------ PROVIDED DATA ------

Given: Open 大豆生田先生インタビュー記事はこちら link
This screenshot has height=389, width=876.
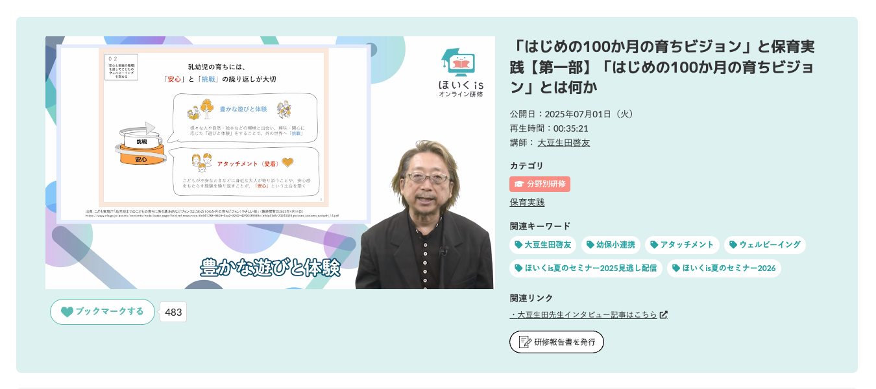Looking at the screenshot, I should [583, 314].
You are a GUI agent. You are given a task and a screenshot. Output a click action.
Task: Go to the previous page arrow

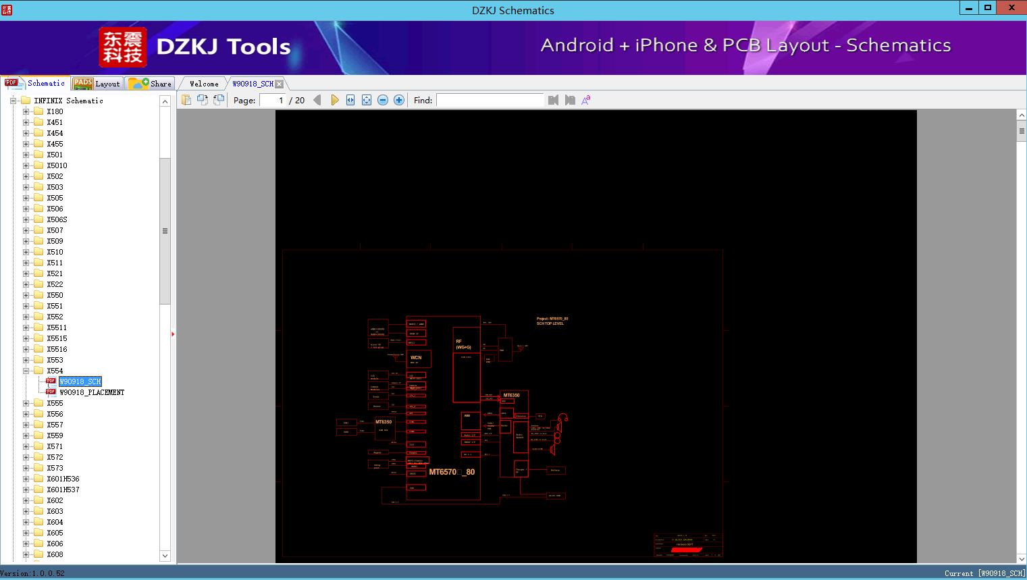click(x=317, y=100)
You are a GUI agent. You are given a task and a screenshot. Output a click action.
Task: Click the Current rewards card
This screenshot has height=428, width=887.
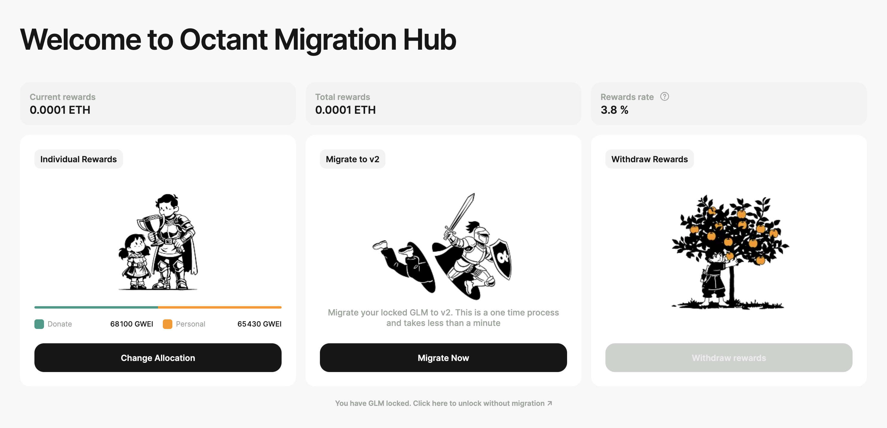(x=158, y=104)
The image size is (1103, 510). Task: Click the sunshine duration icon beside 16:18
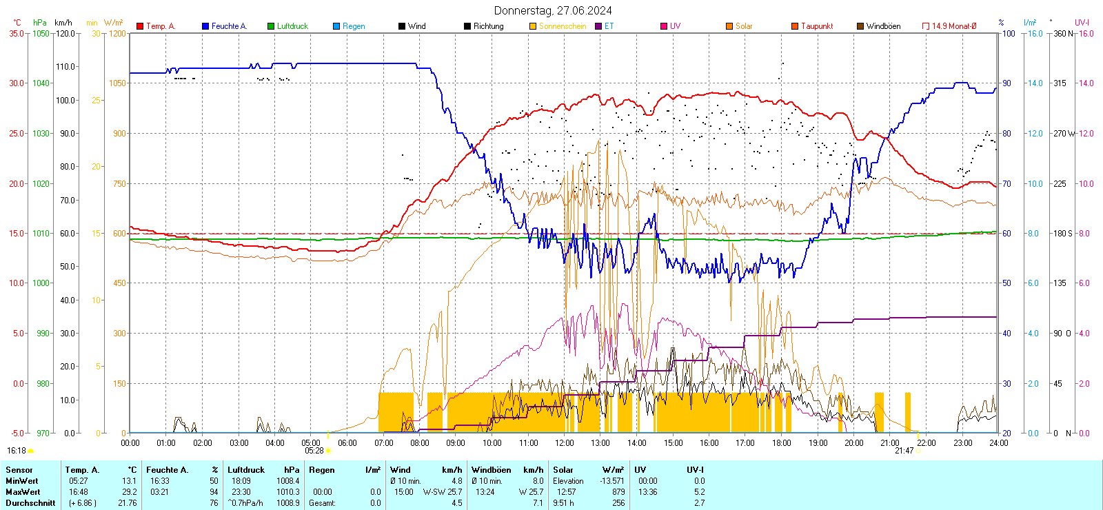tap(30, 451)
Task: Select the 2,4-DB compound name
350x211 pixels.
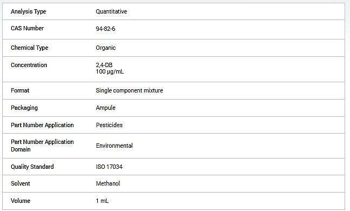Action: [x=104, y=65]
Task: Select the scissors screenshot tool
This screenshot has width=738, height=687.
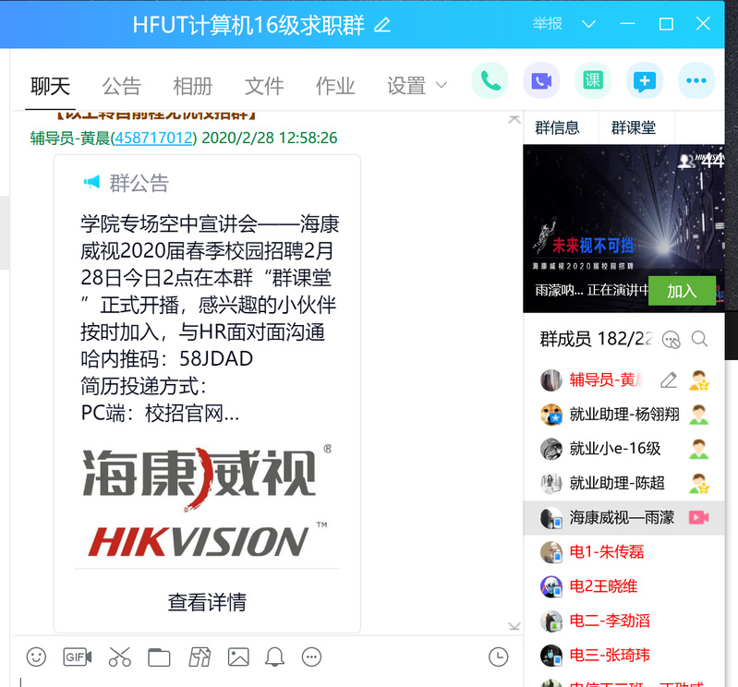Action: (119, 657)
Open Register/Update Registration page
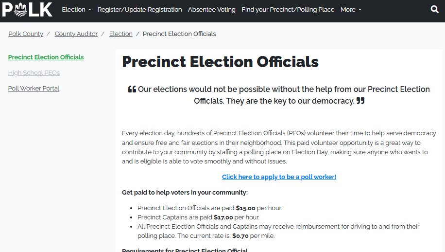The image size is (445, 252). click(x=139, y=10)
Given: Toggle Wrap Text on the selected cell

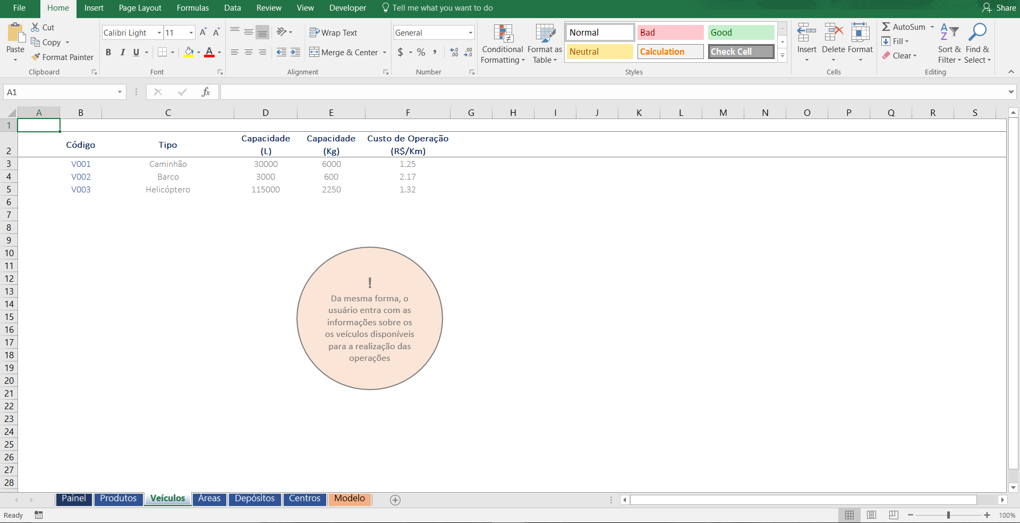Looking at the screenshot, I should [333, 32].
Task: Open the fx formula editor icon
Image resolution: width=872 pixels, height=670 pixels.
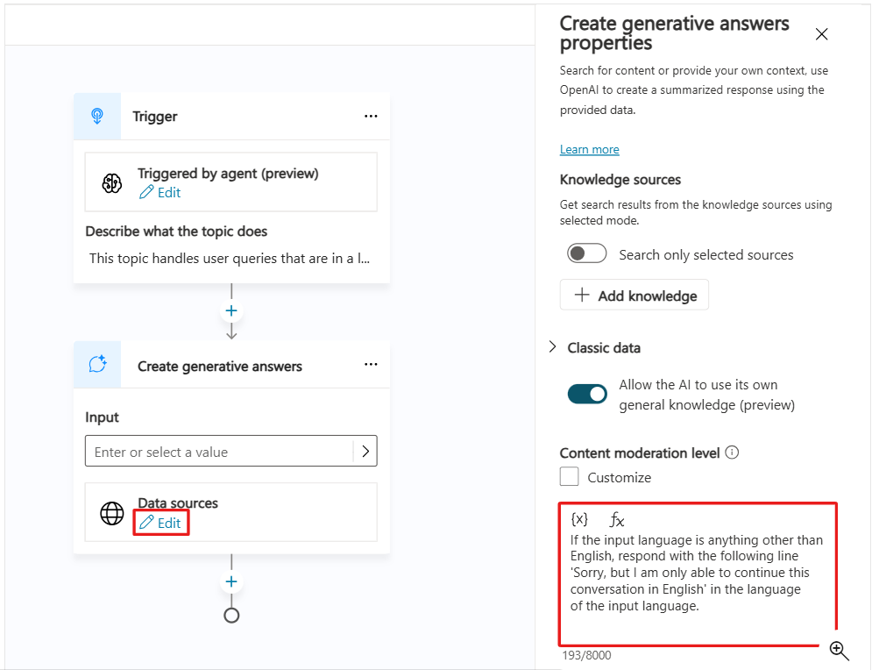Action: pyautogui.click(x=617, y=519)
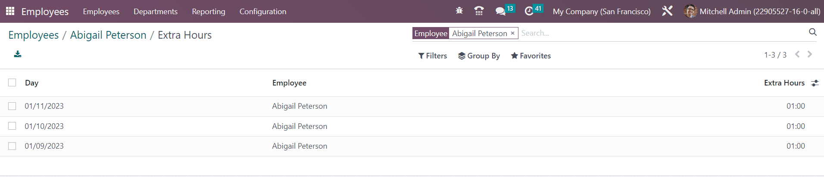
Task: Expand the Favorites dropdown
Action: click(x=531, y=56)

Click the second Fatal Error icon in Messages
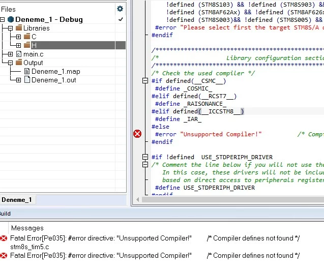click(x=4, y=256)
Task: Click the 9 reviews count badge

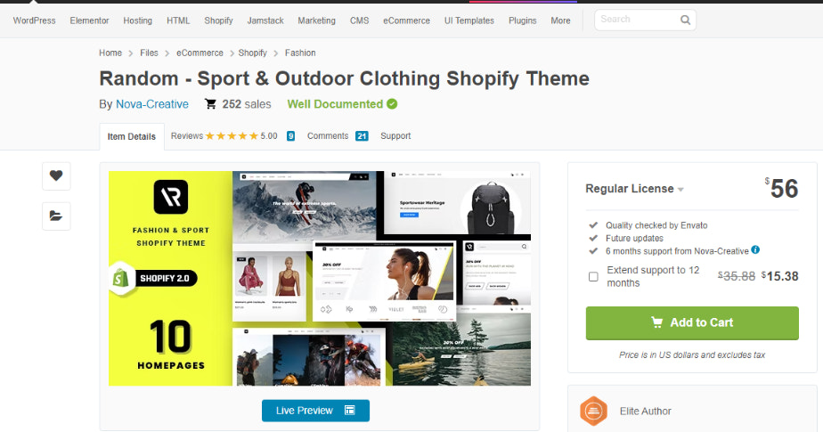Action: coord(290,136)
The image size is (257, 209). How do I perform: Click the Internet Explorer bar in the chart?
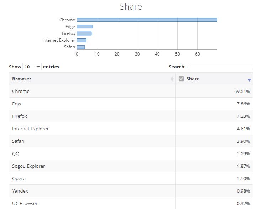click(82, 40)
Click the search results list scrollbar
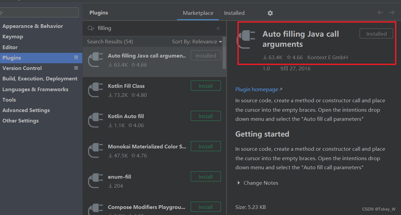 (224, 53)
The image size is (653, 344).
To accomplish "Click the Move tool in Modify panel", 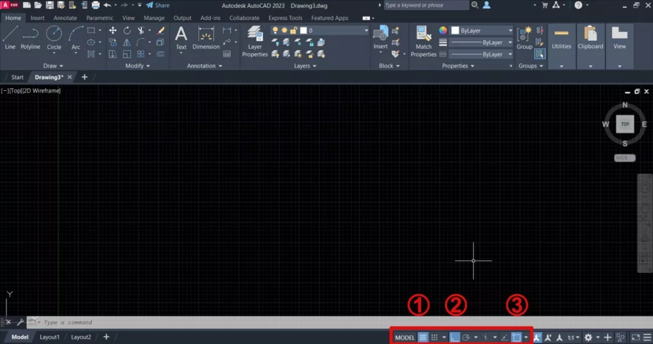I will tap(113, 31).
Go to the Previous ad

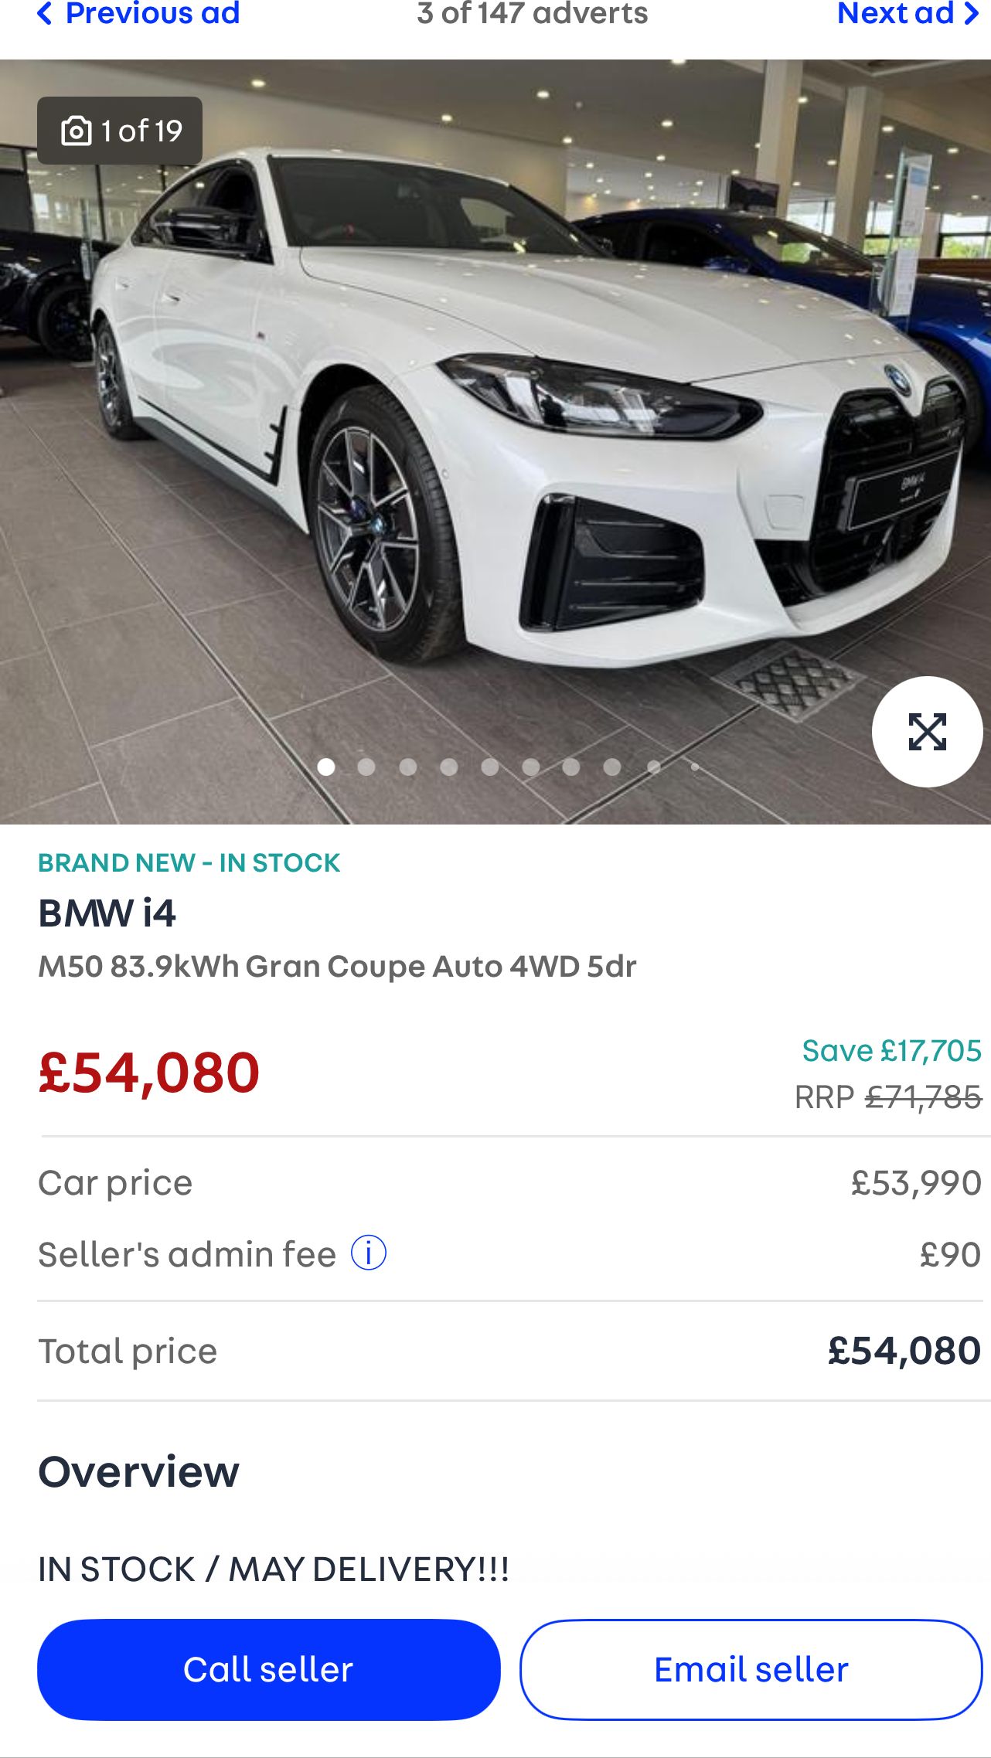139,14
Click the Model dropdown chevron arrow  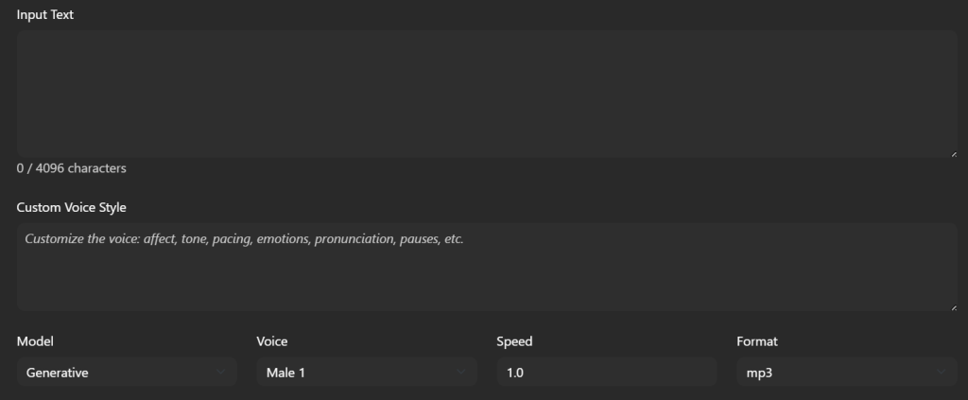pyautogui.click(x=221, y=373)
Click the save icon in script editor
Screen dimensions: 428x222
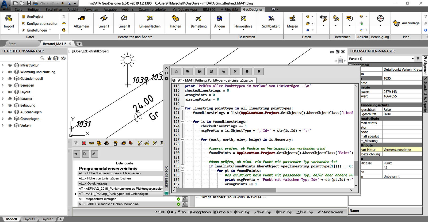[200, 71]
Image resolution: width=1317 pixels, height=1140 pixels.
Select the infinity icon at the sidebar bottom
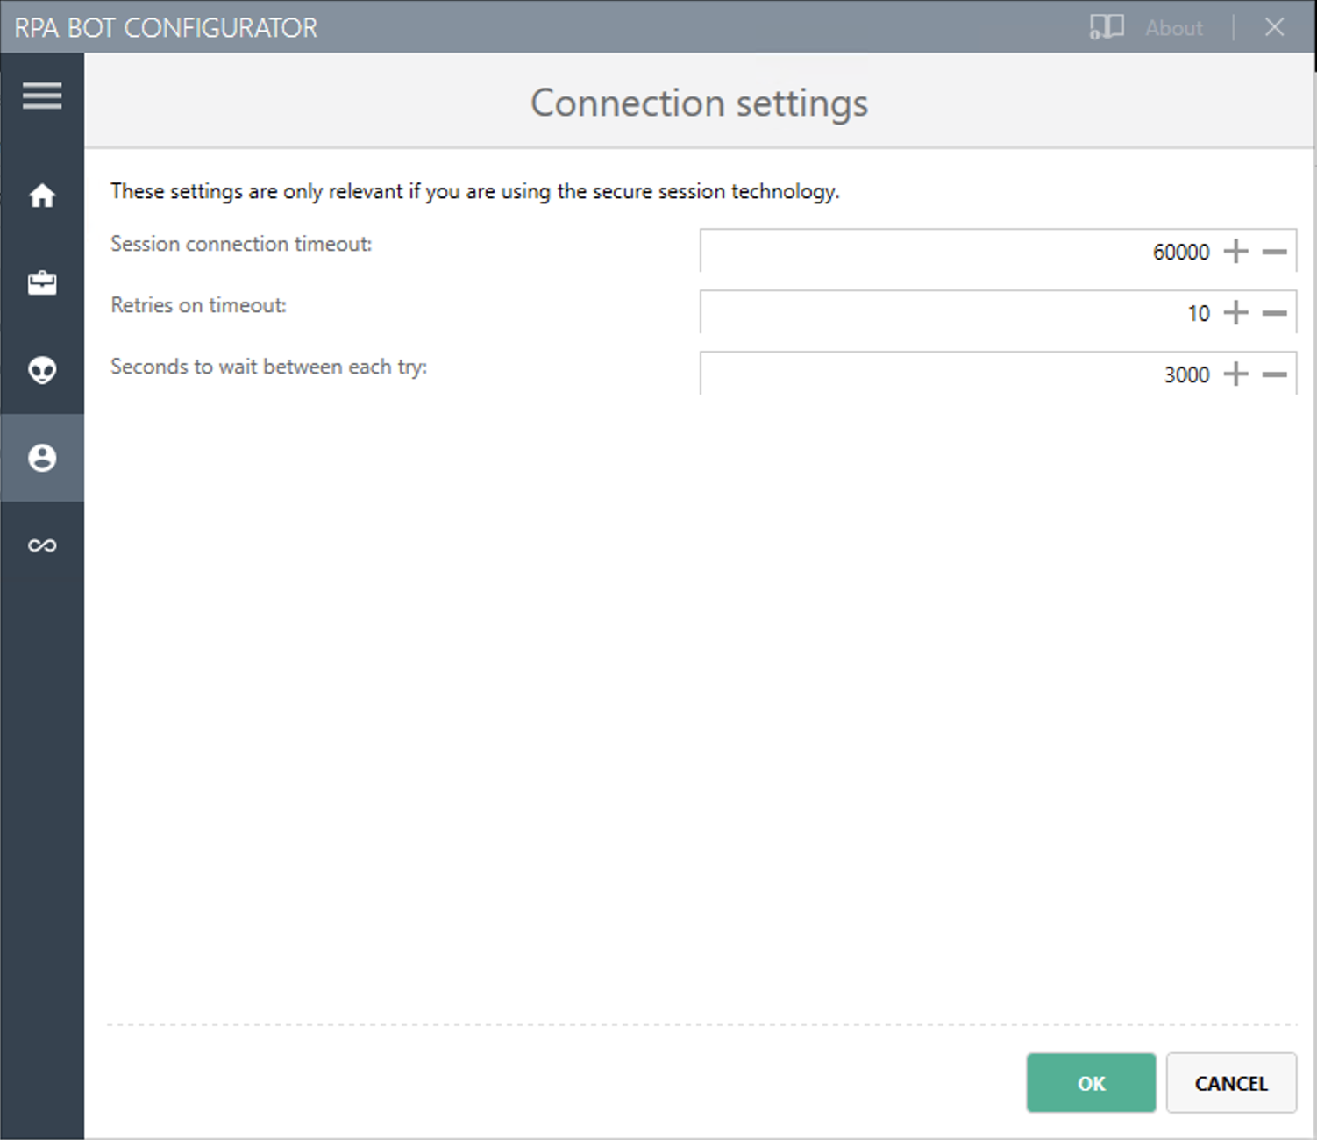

------

Looking at the records above, please work out how many lines contain "editor" and state only that number.

ANSWER TO THIS EXERCISE —
2